• _Task goal_: Arrange the material from the line containing "Clear the order filter with its X icon" up to and including the line containing "will [619, 69]." as a Markdown table. Give each line its own row, with the row number under Index and the line under Entry, and omit blank lines.

— Start of Input rows —

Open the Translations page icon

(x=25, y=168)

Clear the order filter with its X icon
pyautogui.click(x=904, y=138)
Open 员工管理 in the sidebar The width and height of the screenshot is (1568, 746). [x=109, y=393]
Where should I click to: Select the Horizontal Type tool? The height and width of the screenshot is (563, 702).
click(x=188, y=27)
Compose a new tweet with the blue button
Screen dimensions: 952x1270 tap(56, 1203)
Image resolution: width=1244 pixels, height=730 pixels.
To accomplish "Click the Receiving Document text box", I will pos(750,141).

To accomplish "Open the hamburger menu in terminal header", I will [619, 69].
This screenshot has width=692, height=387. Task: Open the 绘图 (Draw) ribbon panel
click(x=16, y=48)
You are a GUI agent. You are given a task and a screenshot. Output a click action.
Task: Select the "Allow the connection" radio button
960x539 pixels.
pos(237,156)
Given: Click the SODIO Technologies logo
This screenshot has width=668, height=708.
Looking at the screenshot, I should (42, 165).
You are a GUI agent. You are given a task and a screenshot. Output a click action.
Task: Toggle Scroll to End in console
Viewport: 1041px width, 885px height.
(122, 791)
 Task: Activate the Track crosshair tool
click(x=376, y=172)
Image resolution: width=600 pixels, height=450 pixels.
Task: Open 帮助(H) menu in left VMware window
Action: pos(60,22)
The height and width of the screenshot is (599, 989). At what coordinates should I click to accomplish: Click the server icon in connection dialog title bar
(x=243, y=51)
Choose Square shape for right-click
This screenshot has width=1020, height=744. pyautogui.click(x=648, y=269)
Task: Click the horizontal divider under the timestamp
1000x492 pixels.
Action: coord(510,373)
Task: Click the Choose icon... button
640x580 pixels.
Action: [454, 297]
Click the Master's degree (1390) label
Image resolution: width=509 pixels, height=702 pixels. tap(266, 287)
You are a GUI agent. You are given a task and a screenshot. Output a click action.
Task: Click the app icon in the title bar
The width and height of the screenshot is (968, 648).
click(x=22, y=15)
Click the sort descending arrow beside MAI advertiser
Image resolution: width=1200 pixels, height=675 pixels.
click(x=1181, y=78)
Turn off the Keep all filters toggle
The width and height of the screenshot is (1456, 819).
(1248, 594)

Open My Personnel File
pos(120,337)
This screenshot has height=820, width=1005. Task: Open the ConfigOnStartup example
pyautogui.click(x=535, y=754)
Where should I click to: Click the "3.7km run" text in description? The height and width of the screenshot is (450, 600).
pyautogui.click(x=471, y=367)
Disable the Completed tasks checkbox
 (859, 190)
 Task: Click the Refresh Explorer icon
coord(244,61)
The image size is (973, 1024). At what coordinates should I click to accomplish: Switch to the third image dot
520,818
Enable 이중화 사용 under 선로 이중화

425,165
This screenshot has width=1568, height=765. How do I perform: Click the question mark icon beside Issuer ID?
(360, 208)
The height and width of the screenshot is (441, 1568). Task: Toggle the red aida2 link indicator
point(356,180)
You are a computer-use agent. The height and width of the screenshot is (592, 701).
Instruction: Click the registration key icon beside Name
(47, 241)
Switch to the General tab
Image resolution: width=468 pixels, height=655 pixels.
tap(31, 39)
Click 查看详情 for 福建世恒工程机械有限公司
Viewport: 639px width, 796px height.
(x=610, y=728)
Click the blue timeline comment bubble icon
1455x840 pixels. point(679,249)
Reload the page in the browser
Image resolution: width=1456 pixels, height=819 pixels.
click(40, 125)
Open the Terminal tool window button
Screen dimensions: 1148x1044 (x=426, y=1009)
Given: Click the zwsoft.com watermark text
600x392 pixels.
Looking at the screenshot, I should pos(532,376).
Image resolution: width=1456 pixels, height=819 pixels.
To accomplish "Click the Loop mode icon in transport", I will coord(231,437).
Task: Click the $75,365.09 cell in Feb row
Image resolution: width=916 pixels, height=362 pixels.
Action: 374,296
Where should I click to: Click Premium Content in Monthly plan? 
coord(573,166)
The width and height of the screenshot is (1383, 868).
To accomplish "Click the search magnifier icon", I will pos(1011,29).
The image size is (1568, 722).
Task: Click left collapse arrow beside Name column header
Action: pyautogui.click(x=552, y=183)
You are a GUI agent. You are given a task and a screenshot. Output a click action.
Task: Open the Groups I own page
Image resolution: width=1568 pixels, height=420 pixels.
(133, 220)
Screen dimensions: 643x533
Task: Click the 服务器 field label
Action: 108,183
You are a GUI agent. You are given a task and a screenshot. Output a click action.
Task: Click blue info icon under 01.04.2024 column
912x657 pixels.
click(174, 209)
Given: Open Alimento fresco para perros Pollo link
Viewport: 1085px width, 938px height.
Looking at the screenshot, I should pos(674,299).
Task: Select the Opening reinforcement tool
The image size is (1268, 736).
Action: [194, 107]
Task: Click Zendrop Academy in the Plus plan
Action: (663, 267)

— End of Input rows —

• _The answer_:
| Index | Entry |
|---|---|
| 1 | Clear the order filter with its X icon |
| 2 | pyautogui.click(x=904, y=138) |
| 3 | Open 员工管理 in the sidebar The width and height of the screenshot is (1568, 746). [x=109, y=393] |
| 4 | Where should I click to: Select the Horizontal Type tool? The height and width of the screenshot is (563, 702). |
| 5 | click(x=188, y=27) |
| 6 | Compose a new tweet with the blue button |
| 7 | Screen dimensions: 952x1270 tap(56, 1203) |
| 8 | Image resolution: width=1244 pixels, height=730 pixels. |
| 9 | To accomplish "Click the Receiving Document text box", I will pos(750,141). |
| 10 | To accomplish "Open the hamburger menu in terminal header", I will [619, 69]. |